Konomiya Hadaka Matsuri (Naked Man Festival)

A festival of 9,000 semi-naked men with one common goal: to touch god

The Konomiya Hadaka Matsuri, also known as the Naked Man Festival, is a unique and traditional event that takes place annually on the 13th day of the lunar calendar in Inazawa, Aichi, japan. This festival is a celebration of the Lunar New Year and is held at the Owari Okunitama-jinja Shrine, also known as the Konomiya-jinja Shrine.

The origins of this festival can be traced back about 1,250 years, making it one of the oldest festivals in Japan. It was initially established as a way to combat plague and pestilence that were prevalent during that time. The festival was believed to have the power to ward off evil spirits and bring good luck to the participants and the community as a whole.

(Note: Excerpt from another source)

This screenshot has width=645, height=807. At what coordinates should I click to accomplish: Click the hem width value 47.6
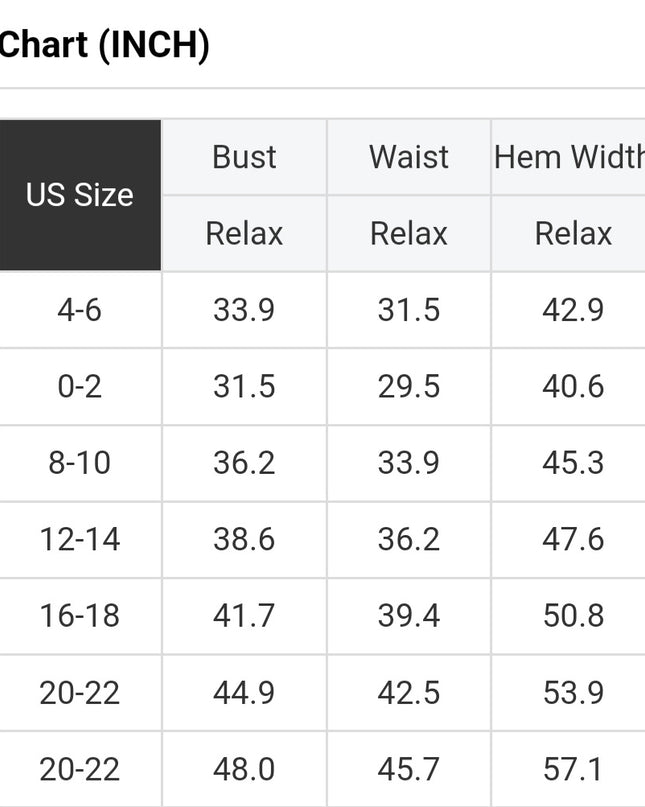point(573,539)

To participate in the Konomiya Hadaka Matsuri, men from all over the city gather at the shrine wearing nothing but a loincloth and a few swigs of fortifying sake to brave the winter chill. The sight of thousands of semi-naked men parading through the town is both awe-inspiring and captivating. It is a testament to the dedication and belief of the participants in their quest to touch god.

The festival begins with teams from different local groups demonstrating their strength and dexterity by carrying large bamboo poles called “naoi-zasa.” These poles are hurled into the shrine, symbolizing the participants’ determination to overcome any obstacles in their path. Spectators line the passage to the shrine, cheering on the participants and marveling at their physical prowess.

As the day progresses and the sun sets, the atmosphere becomes more intense. The participants, still wearing nothing but loincloths, endure the bone-chilling cold as they are cannoned with buckets of icy water. Despite the discomfort, they remain steadfast in their resolve, shouting their rallying cry as they await the appearance of the shin-otoko, the god-man.

The shin-otoko is a central figure in the Konomiya Hadaka Matsuri. One man is chosen to fulfill this role and undergoes a period of solitude and prayer leading up to the festival. On the day of the event, he is shaved from head to toe and sent out into the crowds wearing nothing at all. The thousands of semi-naked men strive to touch the shin-otoko, believing that by doing so, they can transfer their future misfortune onto him.

The atmosphere reaches its peak when the shin-otoko is pulled into the shrine building amidst the cheers of the supporters. It is a moment of triumph and celebration, as the participants believe that they have successfully transferred their burdens to the god-man. The festival culminates with prayers and rituals inside the shrine, ensuring the community’s prosperity and well-being for the coming year.

The Konomiya Hadaka Matsuri is not only a spectacle to behold but also a reflection of the enduring traditions and beliefs of the Japanese people. It exemplifies the spirit of unity, perseverance, and devotion to a common goal. The festival serves as a reminder of the importance of community and the power of collective action in overcoming challenges.

In addition to its cultural significance, the Konomiya Hadaka Matsuri also attracts tourists from around the world who are eager to witness this unique and awe-inspiring event. It offers a glimpse into the rich heritage and traditions of Japan, providing a deeper understanding of the country’s history and values.

To attend the Konomiya Hadaka Matsuri, visitors can easily reach the Owari Okunitama-jinja Shrine by train. From Kanayama Station in Nagoya, they can take the Meitetsu Line to Konomiya Station, which is less than ten minutes away from the shrine. The festival typically takes place in February or March, depending on the lunar calendar, so it is essential to check the official website for the exact dates.

In conclusion, the Konomiya Hadaka Matsuri is a remarkable festival that brings together thousands of semi-naked men with a shared goal of touching god. It is a testament to the enduring traditions and beliefs of the Japanese people and serves as a symbol of unity and devotion. Attending this festival offers a unique and unforgettable cultural experience, allowing visitors to witness firsthand the power of collective action and the rich heritage of Japan.